Advertisement

GARDEN GROVE : E. German Pastor Seeks Inspiration

Share

Standing in the lobby of the Crystal Cathedral, Lutheran Pastor Jenz Heil of East Germany marveled at the Rev. Robert H. Schuller’s achievement.

Heil, who heads a modest church of 100 active members in the town of Helma, dreams of building his own “mega-church” now that communist barriers to religious freedom have started to come down.

With assistance from Crystal Cathedral members, Heil traveled to Southern California to be among the 2,700 ministers and church leaders Wednesday attending a four-day conference to learn how to attract new members and raise money for their ministries.

Advertisement

Heil said that he hopes to gain “ideas, inspiration and blessing” from the conference, which includes seminars on staffing, fund raising and training, as well as music and worship services.

The East German pastor said he already has attracted about 98 new members to his church in the last two years by applying the philosophy of Schuller and Norman Vincent Peale, both advocates of the power of positive thinking. When Heil arrived in Helma two years ago, 1,500 people were registered as members of its state-controlled church, but only two were active participants.

Schuller’s conference comes at a time of great opportunity for growth in his church, Heil said. With the tearing down of the Berlin Wall and more freedom for East Germans, Heil said there is a change of feeling toward religion.

“Now, with the wall, there is a very positive attitude,” he said. “Before, it was a negative theology.”

Heil wasn’t the only participant at the conference with Soviet and East bloc notions of glasnost on his mind. Schuller, in his keynote address, spoke of his appearance on Soviet television Dec. 25.

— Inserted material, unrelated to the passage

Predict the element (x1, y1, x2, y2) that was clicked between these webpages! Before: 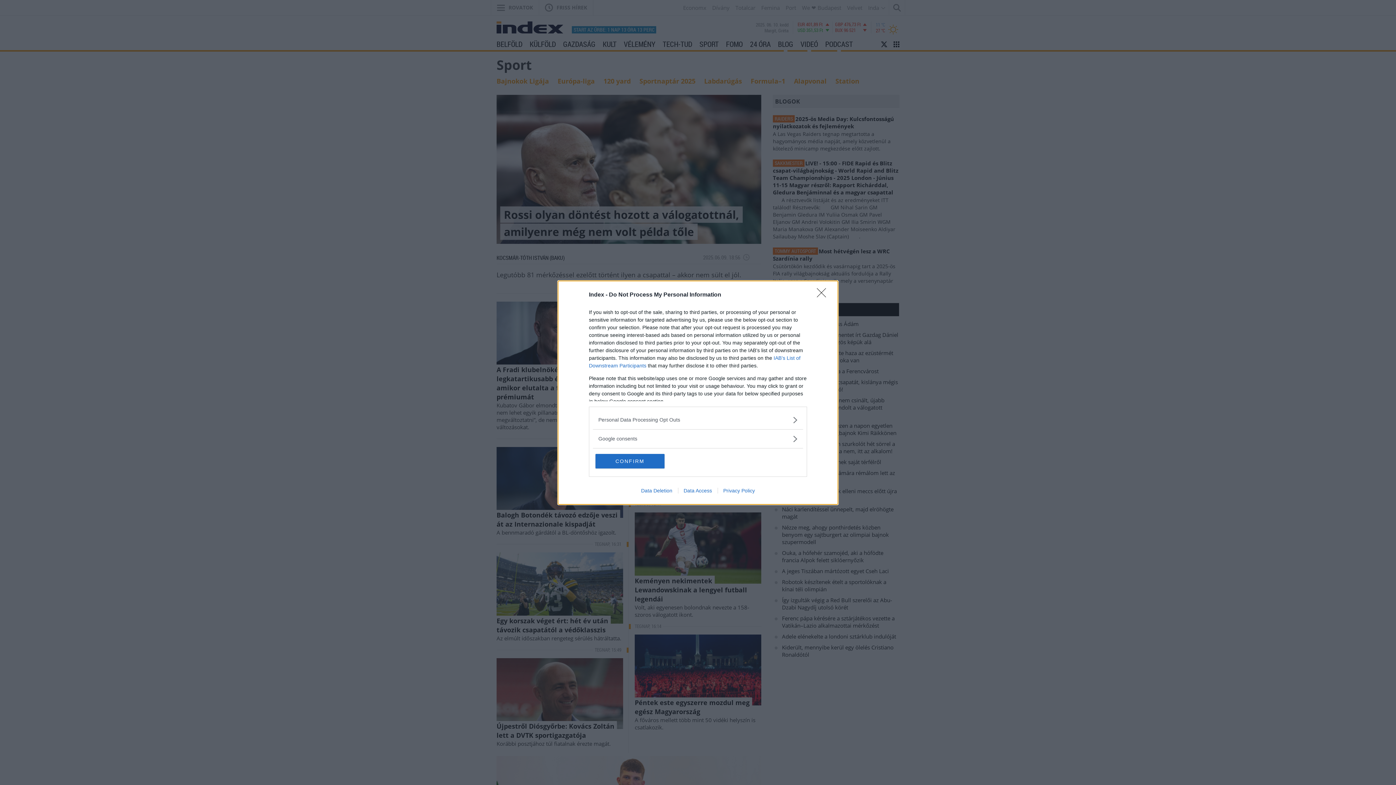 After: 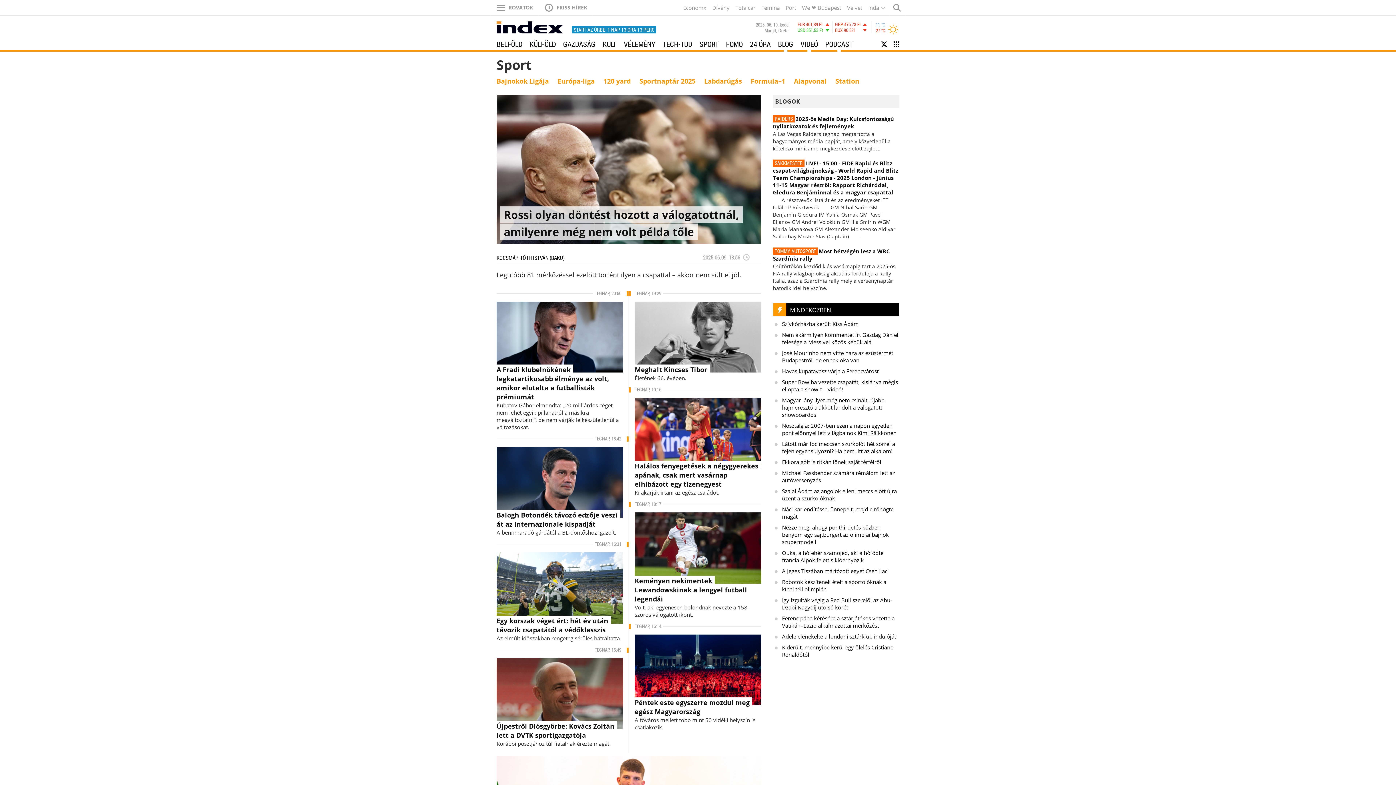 Action: bbox: (595, 454, 664, 468) label: CONFIRM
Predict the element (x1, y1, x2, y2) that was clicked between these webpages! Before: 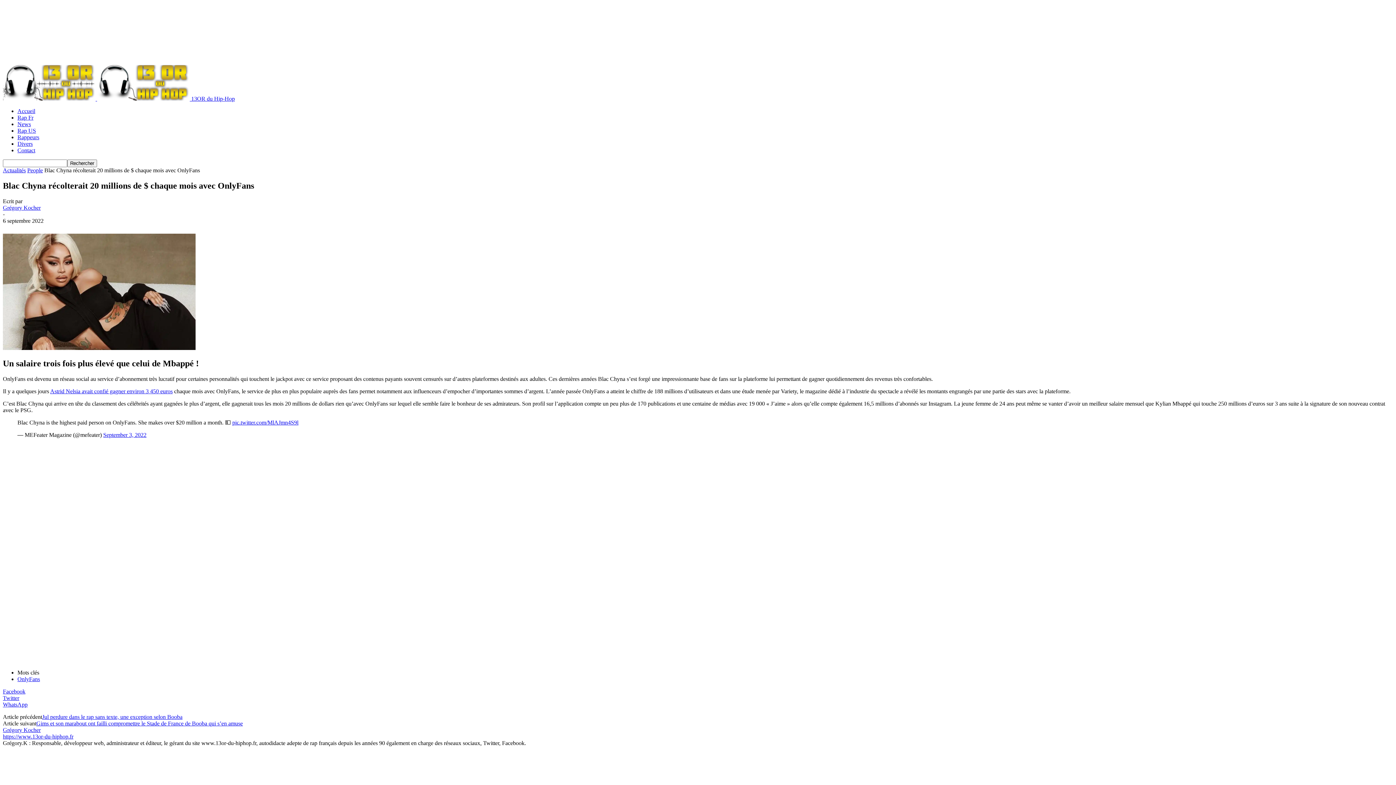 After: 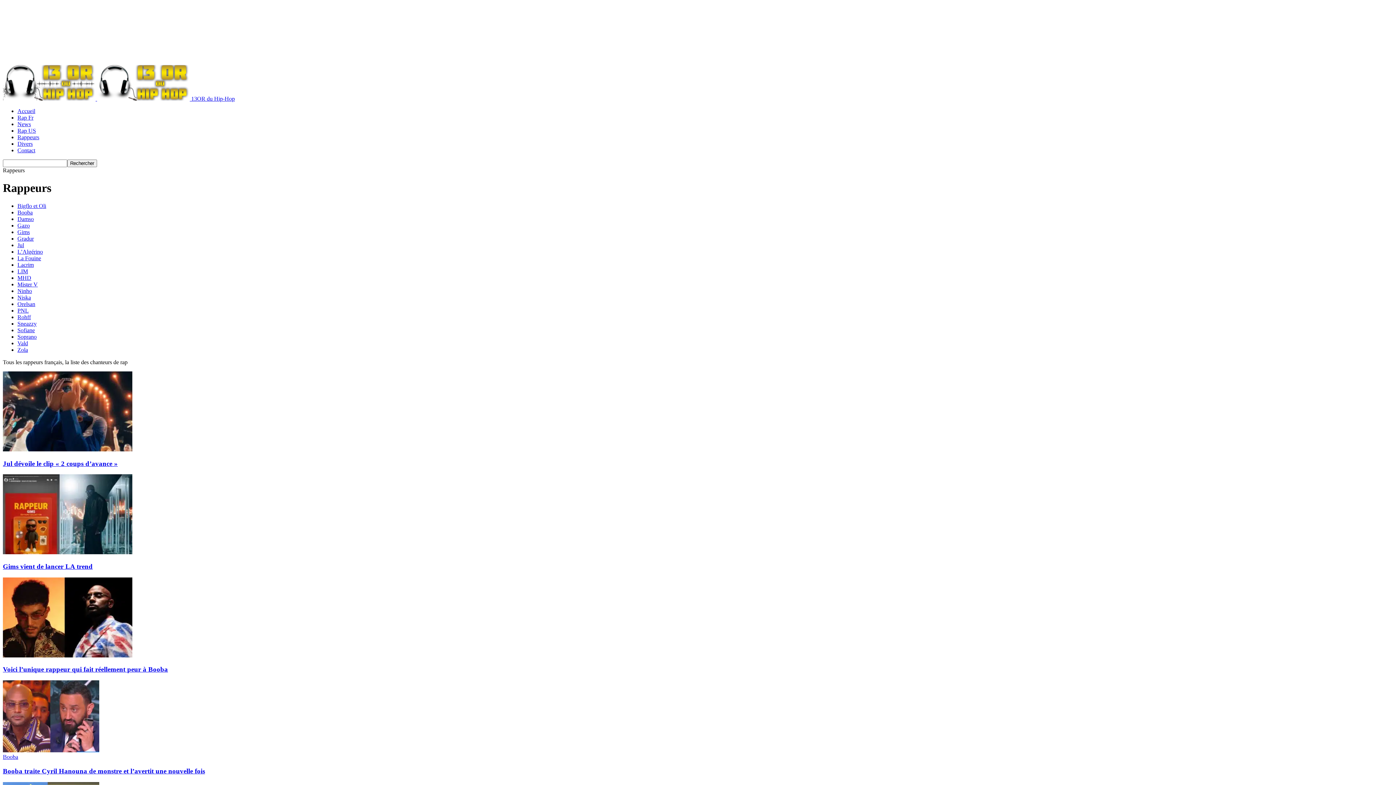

Schuller traveled to Moscow with industrialist Armand Hammer in December to negotiate a possible Christmas Eve broadcast of his weekly “Hour of Power” program. Instead, a Soviet television official told him that he should tape a 15-minute sermon while in the country and arrangements would be made to air it. The tape was broadcast Christmas Day on state-owned television.

Advertisement

In the video, which was shown during the keynote address, much of his sermon addressed improved relations between the United States and the Soviet Union and his hopes for a “decade of peace” in the world.

“When so much good is happening, you prove to me that there is no God,” he told Soviet viewers, questioning skeptics in what has been an officially atheistic nation.

His only reference to Scripture in the video, to be aired on the “Hour of Power” in February, came when he quoted Jeremiah 29:11: “I have a plan for life, says the Lord. It is a plan for good and not evil. It is a plan to give you a future with hope.”